▶ EXCERPT TO READ:
____
You are a new member of the Board of University Medical Center and have been appointed chairperson of the Board’s Compliance Committee.

You were recruited due to concerns about two controversial challenges that apply to your organization.

How do you turn these “challenges into “opportunities?”

Find two other Compliance situations that need to be addressed.

Opportunity 1

“Not-for-profit health systems—no strangers to paying top dollar for talented executives—are using sophisticated methods to avoid the penalties on high employee compensation.

Effective tax year 2018, the Tax Cuts and Jobs Act imposes a 21% excise tax on not-for-profit compensation that exceeds $1 million, a threshold that encompasses just about all major not-for-profit health systems.
____
▶ INSTRUCTIONS:
A - Do the following statements agree with the board compliance scenario? For each, answer yes or no and quote the deciding words. (i) The reader has been made chairperson of the Board's Compliance Committee. (ii) The excise tax on high not-for-profit compensation takes effect in tax year 2020. (iii) The excise tax applies to compensation above $1 million.
B - Can you carry on the board compliance scenario, picking up right after its last sentence?

▶ INPUT DATA:
____
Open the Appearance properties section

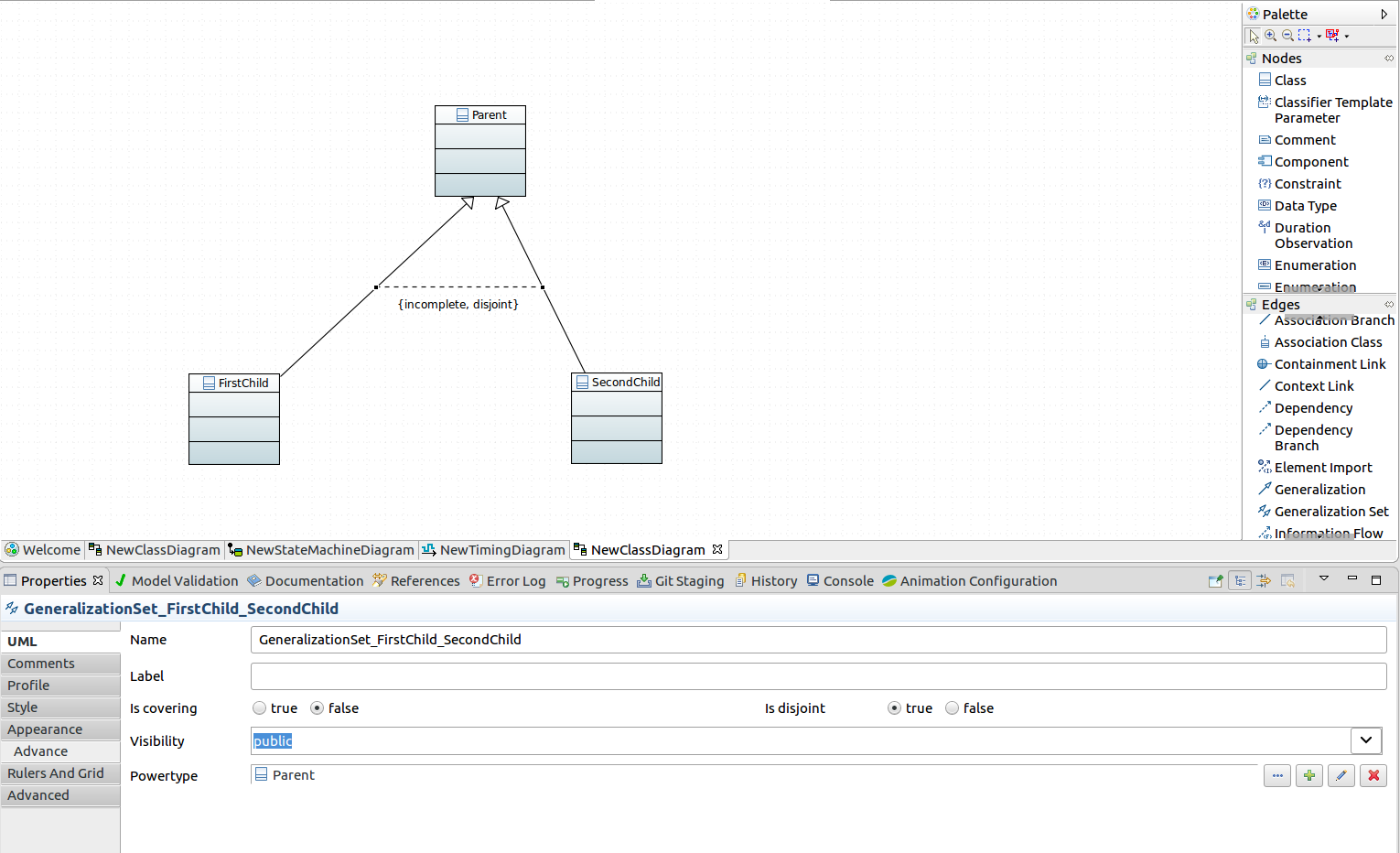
____
▶ ANSWERS GIVEN:
A -
(i) Yes: "have been appointed chairperson of the Board’s Compliance Committee"
(ii) No: "Effective tax year 2018"
(iii) Yes: "imposes a 21% excise tax on not-for-profit compensation that exceeds $1 million"

B -
Total CEO pay, including bonuses, retirement and other benefits, across the top 25 largest not-for-profit health systems averaged about $5.1 million in 2016, the most recent year for which data are available. That’s up from $4.5 million in 2015.

The tax is significant. This year, a $5.1 million salary, for example, would hit a health system with a roughly $860,000 tax. Bernard Tyson, CEO of Oakland, Calif.-based Kaiser Permanente, made about $10 million in total compensation in 2016. A 21% tax on all of his pay over $1 million would be $1.9 million—perhaps not a huge hit to a $73 billion organization.

St. Louis-based SSM Health’s former CEO Bill Thompson made nearly $2 million in 2016, which would yield a roughly $200,000 tax this year. Again, likely not significant for a $6.5 billion operation…

The law also includes a calculation whereby health systems can be taxed for providing excessive parachute payments to high-paid employees upon their departures. Patrick Fry, who retired as Sutter Health’s CEO in January 2016, received $10.6 million in deferred retirement pay that year, bringing his total compensation to nearly $13.5 million…

Luckily for them, health systems have savvy tax experts recommending maneuvers that will reduce their exposure to the new tax. Even then, systems must tread carefully to ensure they’re staying within the law.”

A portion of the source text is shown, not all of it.